Alimony and Other Deductions:
The alimony deduction was repealed by TCJA and affects all final divorces after December 31, 2018. As indicated above, any pre-December 31, 2018 final divorces or separation agreements that were modified subsequently carry the same results as the pre-December 31, 2018 agreements unless the modification stipulates that the new law will apply. Both ex-spouses must agree to this modification. It may not be done unilaterally by one of them.
The TCJA suspended the miscellaneous deductions subject to the 2-percent of adjusted gross income through the year 2025. There were allowable professional fees that could have been claimed in the past if incurred in connection with taxable alimony and divorce-planning.

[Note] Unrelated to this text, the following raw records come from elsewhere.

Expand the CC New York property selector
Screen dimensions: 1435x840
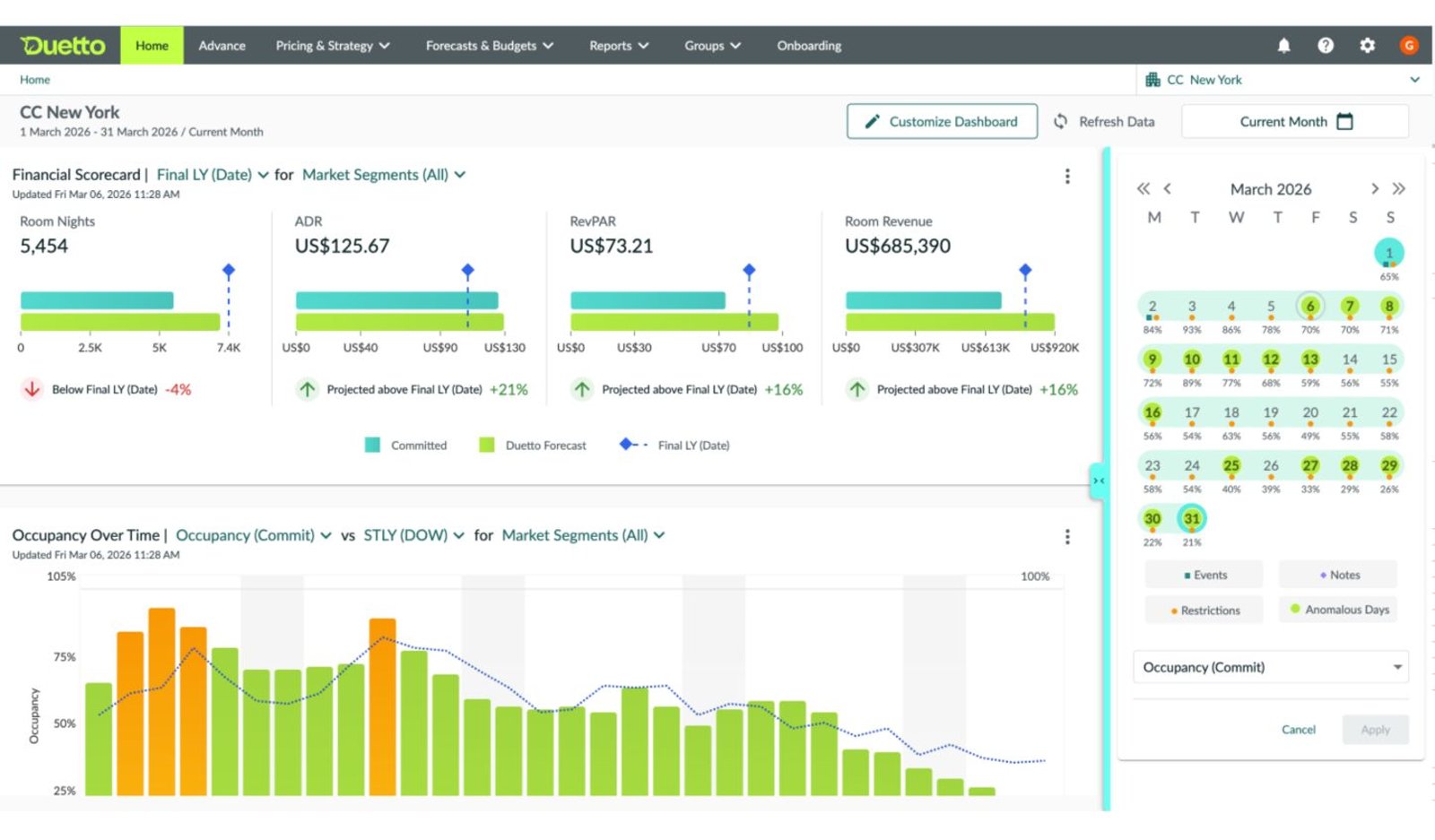tap(1283, 80)
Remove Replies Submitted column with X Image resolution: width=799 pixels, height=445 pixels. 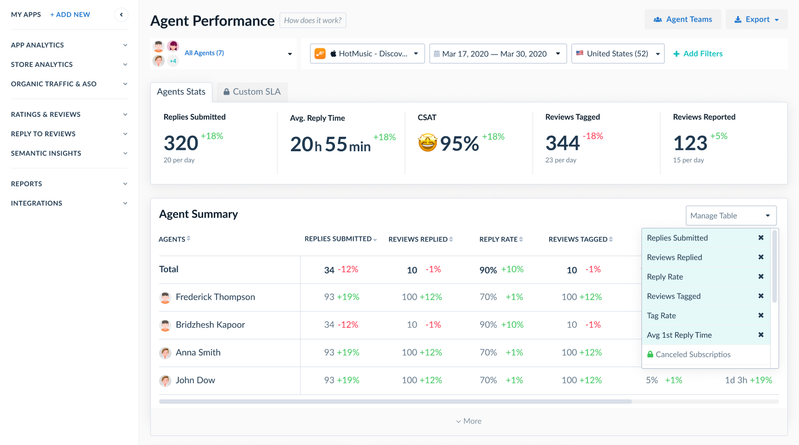tap(761, 238)
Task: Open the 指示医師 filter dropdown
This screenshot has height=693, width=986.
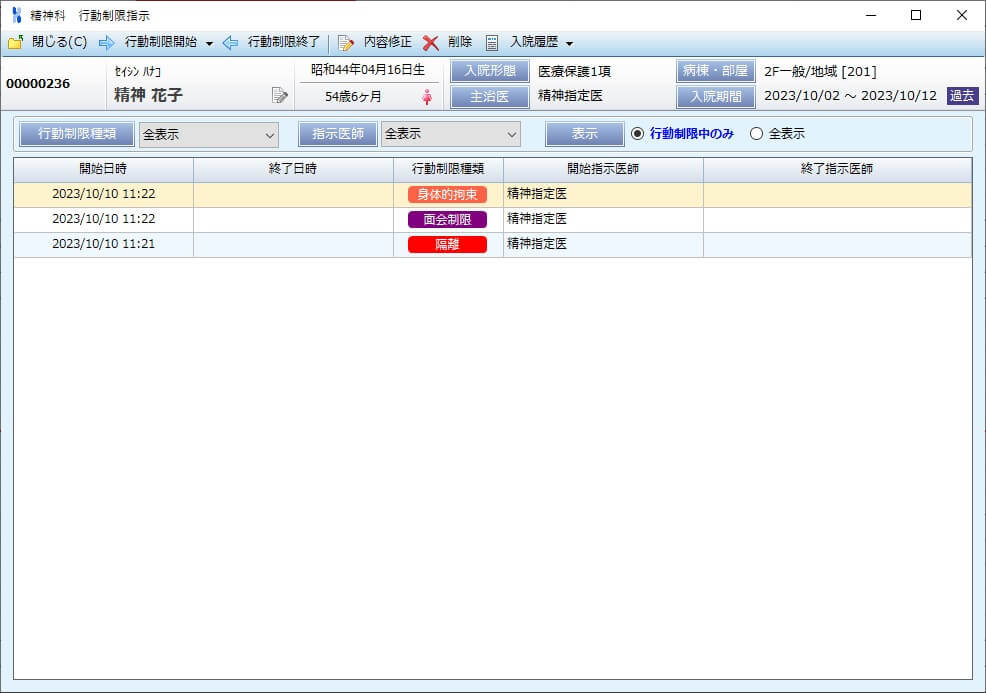Action: pyautogui.click(x=450, y=134)
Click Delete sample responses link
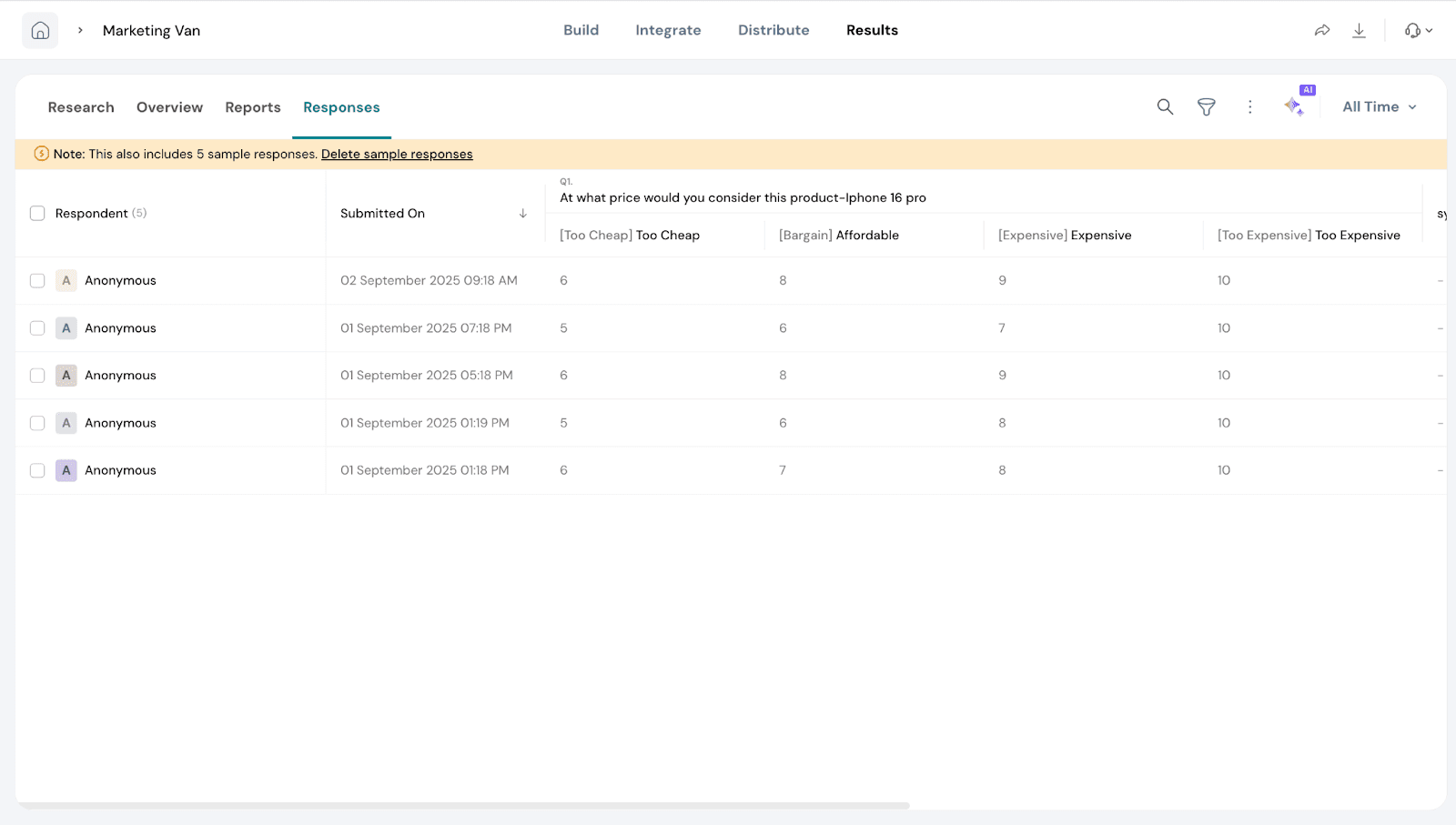The height and width of the screenshot is (825, 1456). pos(397,155)
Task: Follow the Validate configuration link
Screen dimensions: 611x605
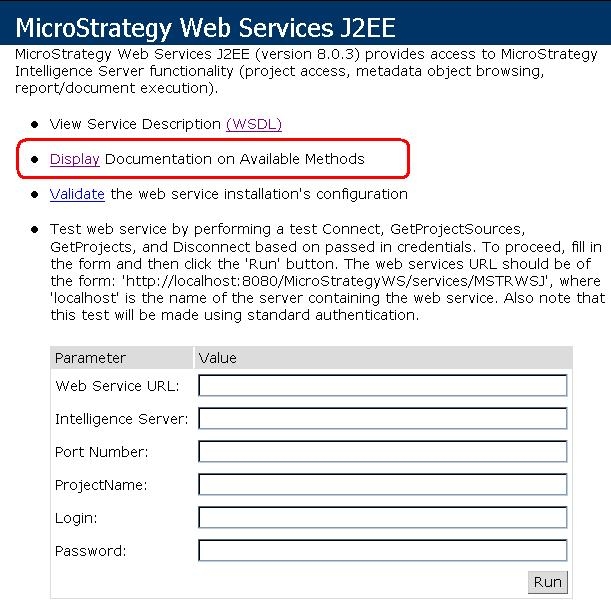Action: point(77,194)
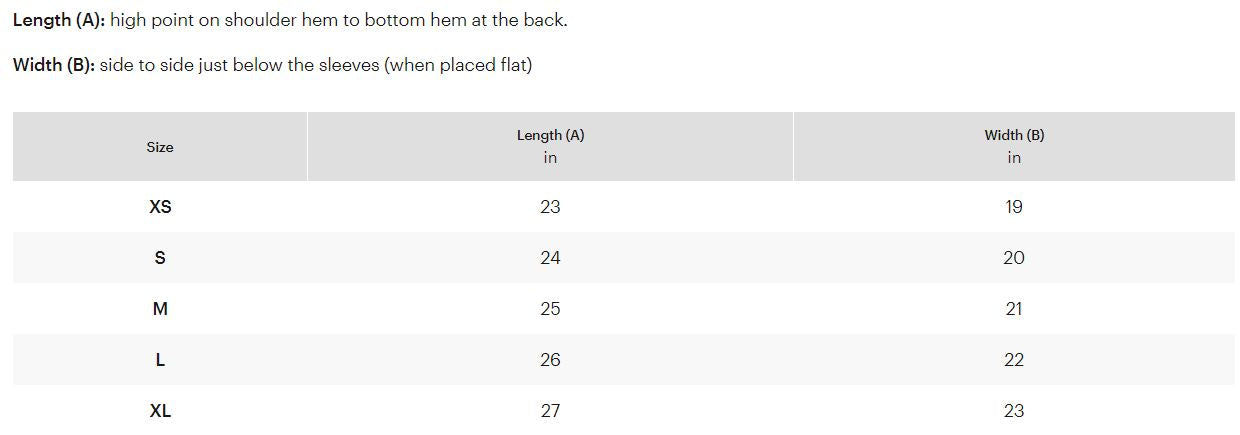Select the L size row label

pyautogui.click(x=160, y=360)
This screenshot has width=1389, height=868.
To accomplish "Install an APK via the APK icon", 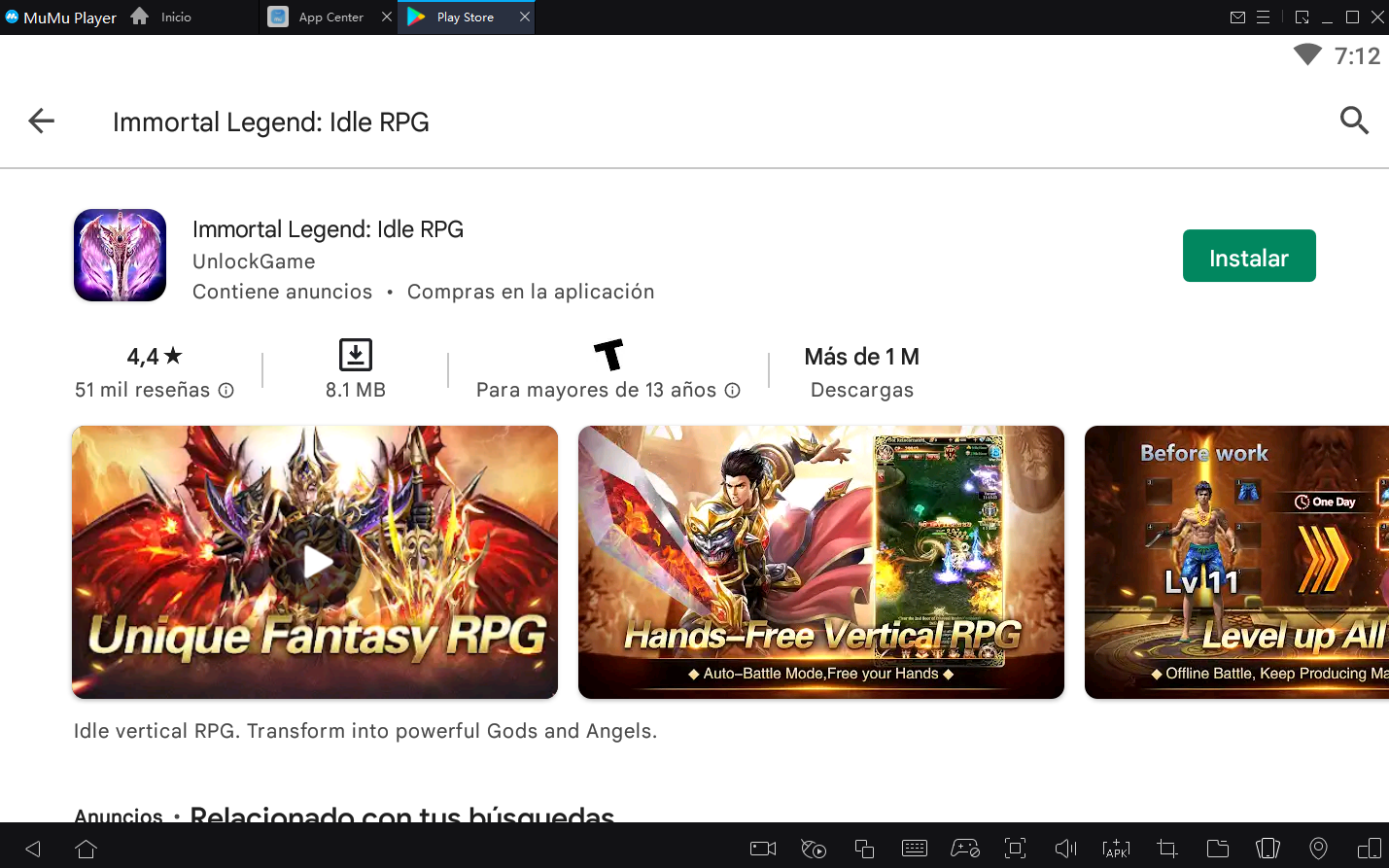I will (1116, 849).
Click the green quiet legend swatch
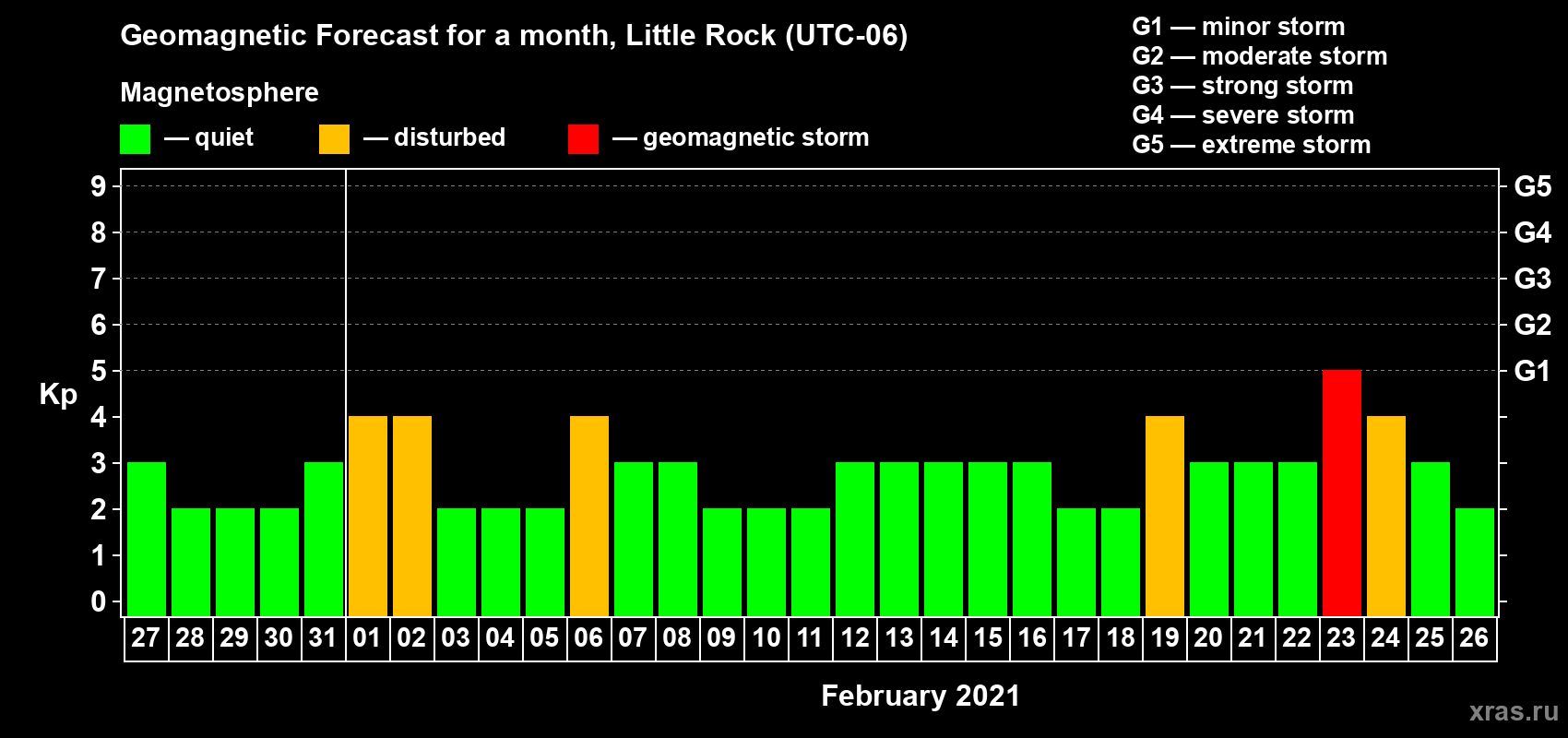 [135, 139]
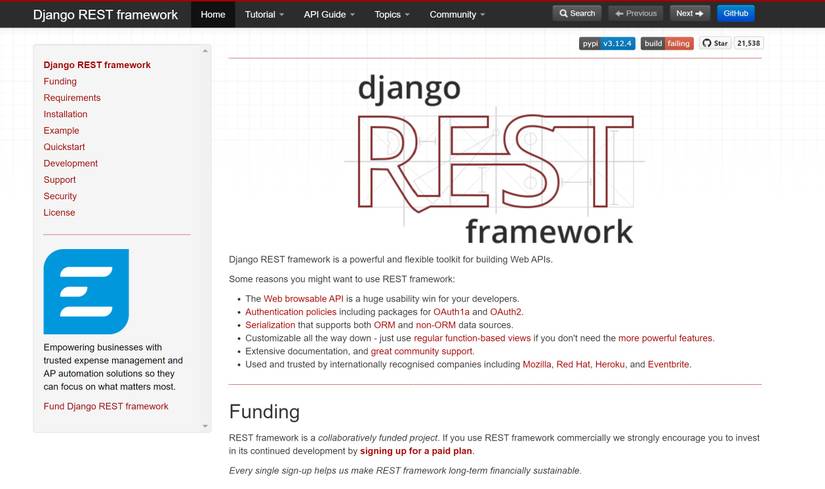
Task: Open the star count 21,538 link
Action: pos(748,43)
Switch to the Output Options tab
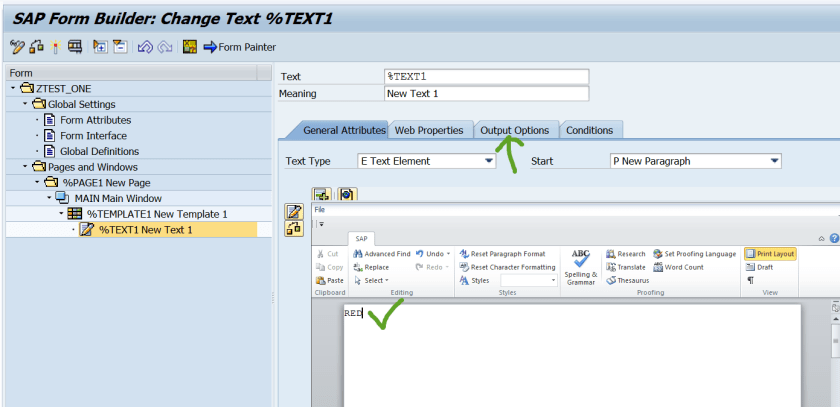 514,130
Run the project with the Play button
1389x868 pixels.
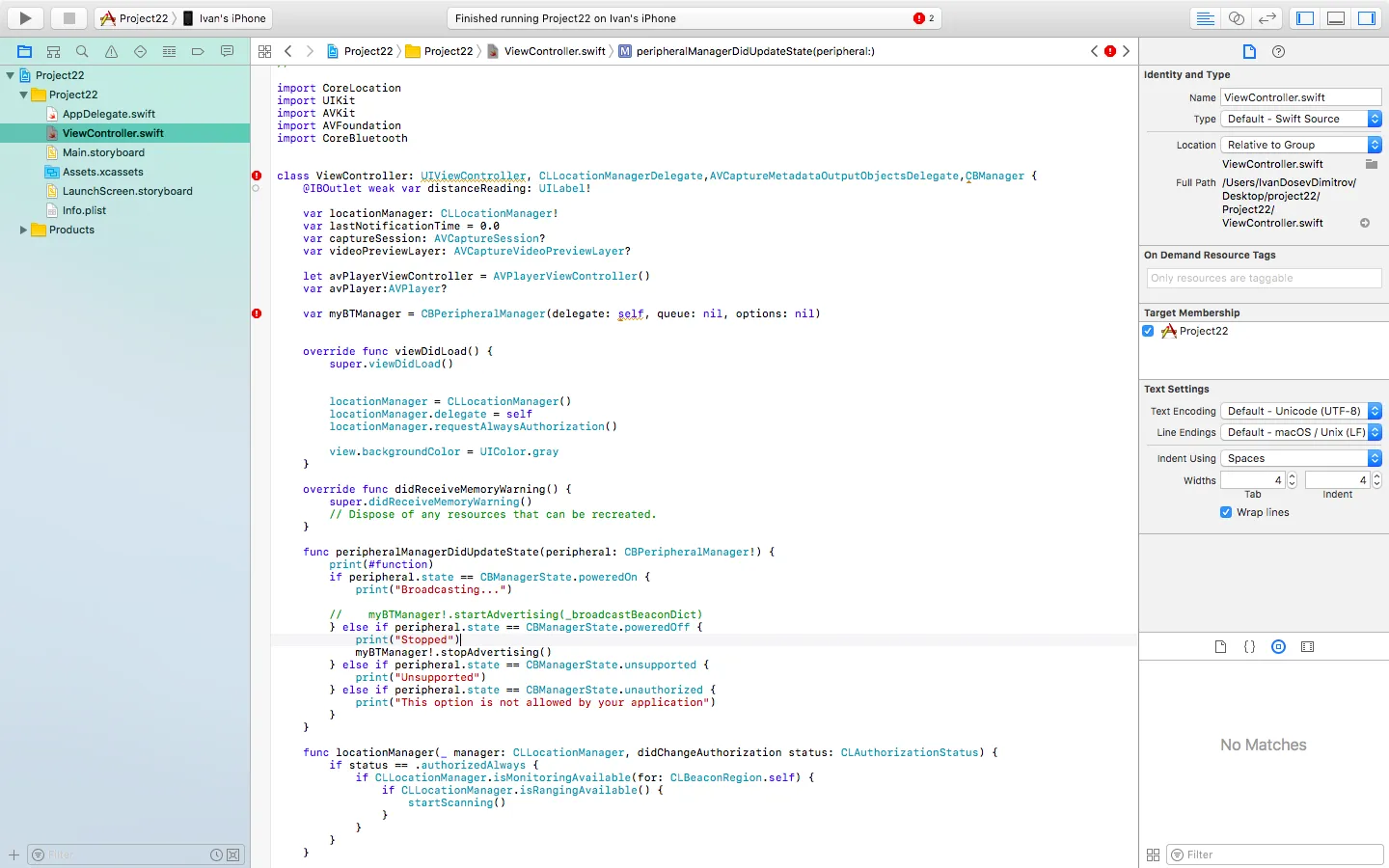coord(26,18)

A caveat regarding this section is that one must review the state laws as they impact alimony and certain other deductions under TCJA. If the states have decoupled from TCJA there may be some tax planning and negotiating between the parties for whatever benefits may accrue to the family unit, similar to what was done under the old rules.
Business Valuations and Divorce:
Under the new law there has been a reduction in the corporate tax rate from 35 percent to 21 percent, addition of a new deduction of 20 percent for business pass-through entities and changes in the immediate deductibility of additions for equipment and fixed assets. These changes mean that businesses will have more after-tax cash available for the owners to withdraw and will impact the valuation of the business entity and the possible negotiations for property settlement.
Conclusion:
This article is not meant to be all-inclusive but to highlight some of the major considerations that are significant as divorces proceed under the current tax law. I did not touch on areas like personal exemptions, which are suspended through the end of 2025, nor did I discuss child support, whose computation may change as a result of TCJA, or the computation of the child tax credit, which TCJA modified. These areas will probably arise as the negotiations between the parties continue. As the primary advisor in the negotiations make sure to have other knowledgeable professionals, experienced in these areas, available as part of your team to present the best case for your client.